▶ What the task requires
For this exercise, write out each entry below exactly, omitting the images.

************

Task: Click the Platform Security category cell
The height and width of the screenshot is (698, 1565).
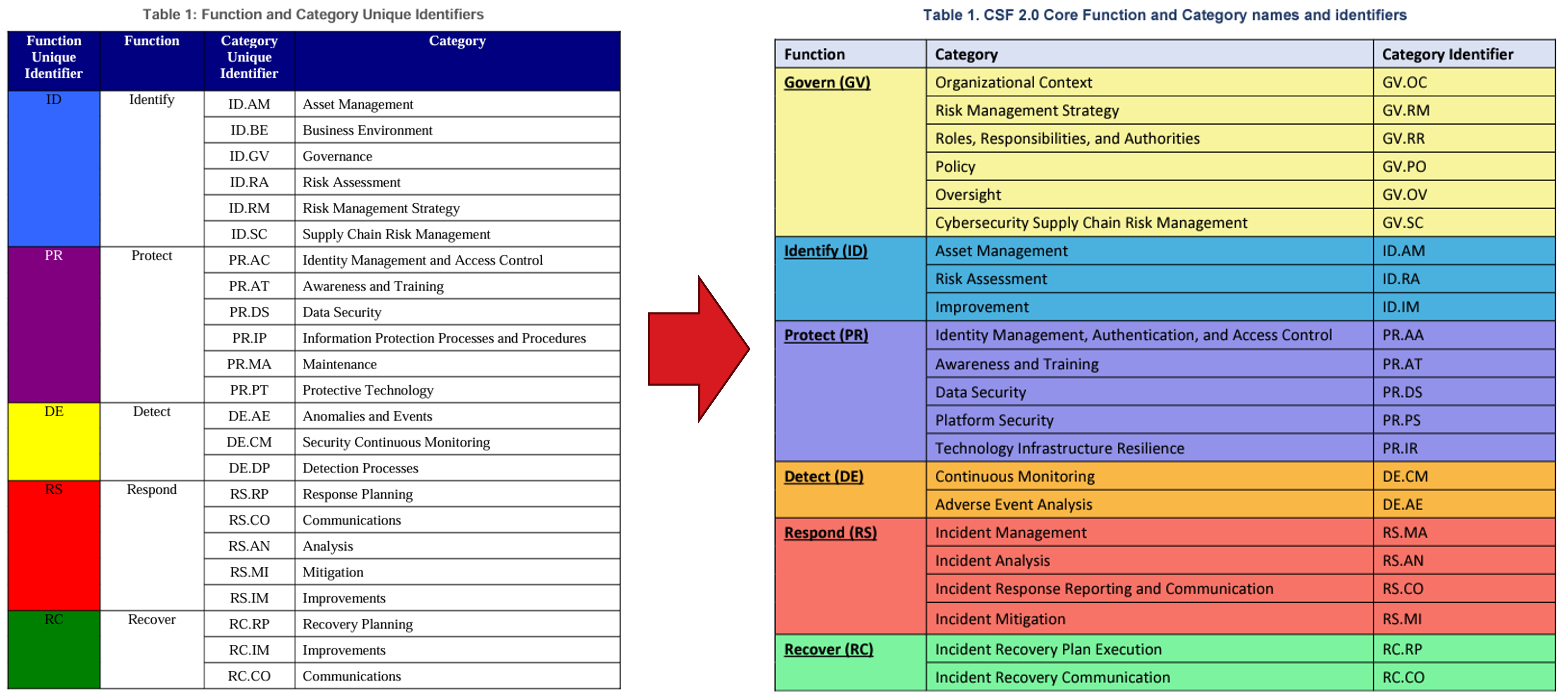Action: coord(994,420)
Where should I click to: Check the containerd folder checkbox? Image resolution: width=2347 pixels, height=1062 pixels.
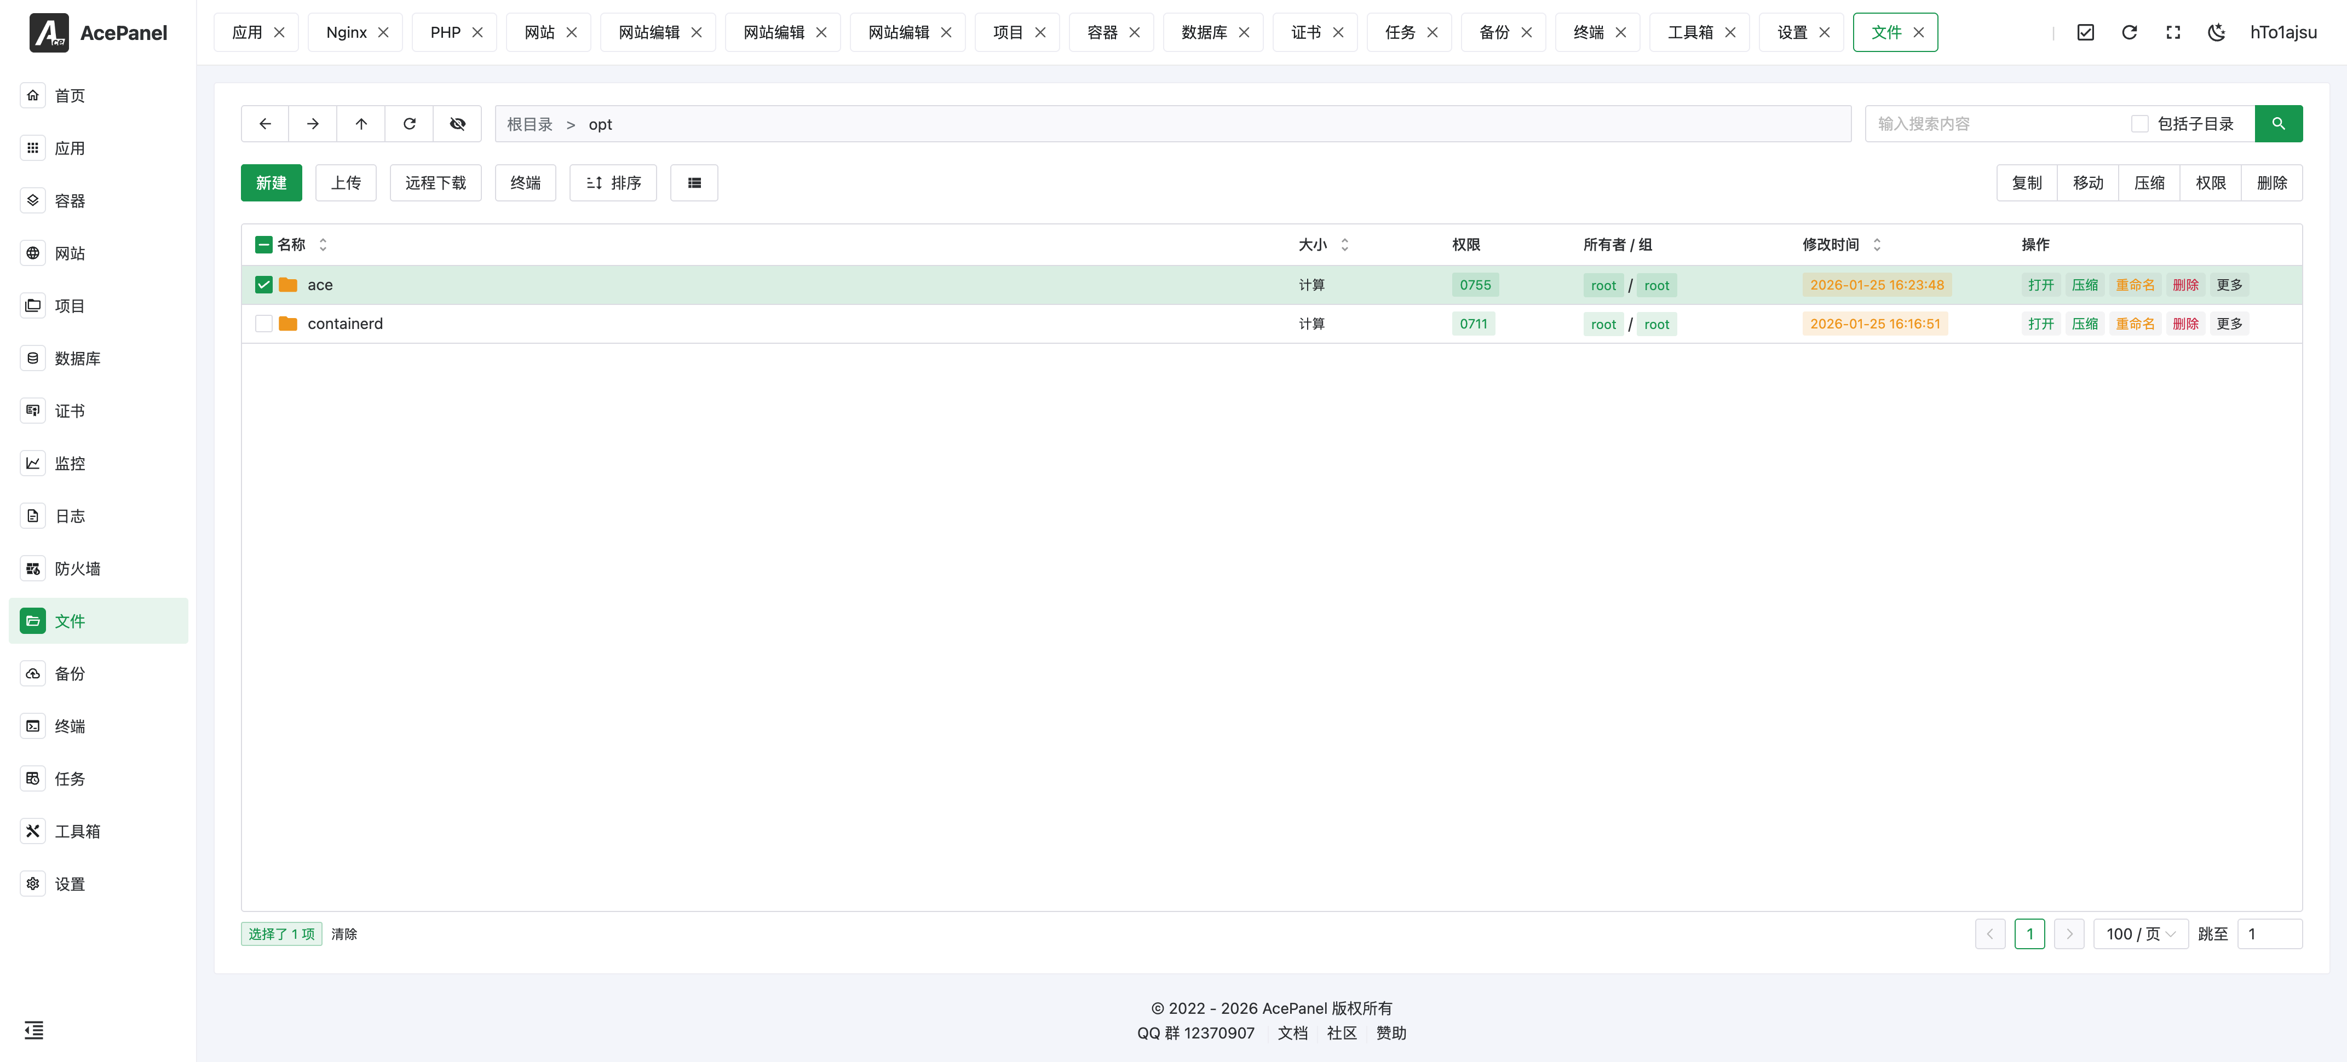click(264, 324)

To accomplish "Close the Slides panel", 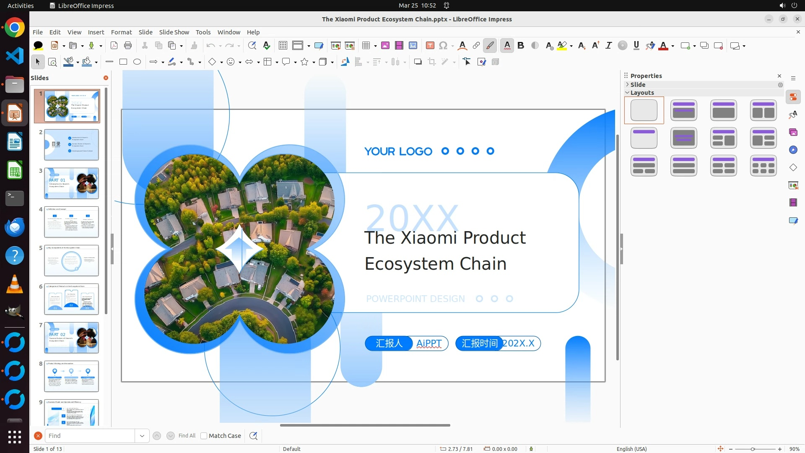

************

▶ Exercise output
Task: Click the Platform Security category cell
The height and width of the screenshot is (698, 1565).
Action: coord(994,420)
Where should I click to: Check the containerd folder checkbox? Image resolution: width=2347 pixels, height=1062 pixels.
click(264, 324)

To accomplish "Close the Slides panel", 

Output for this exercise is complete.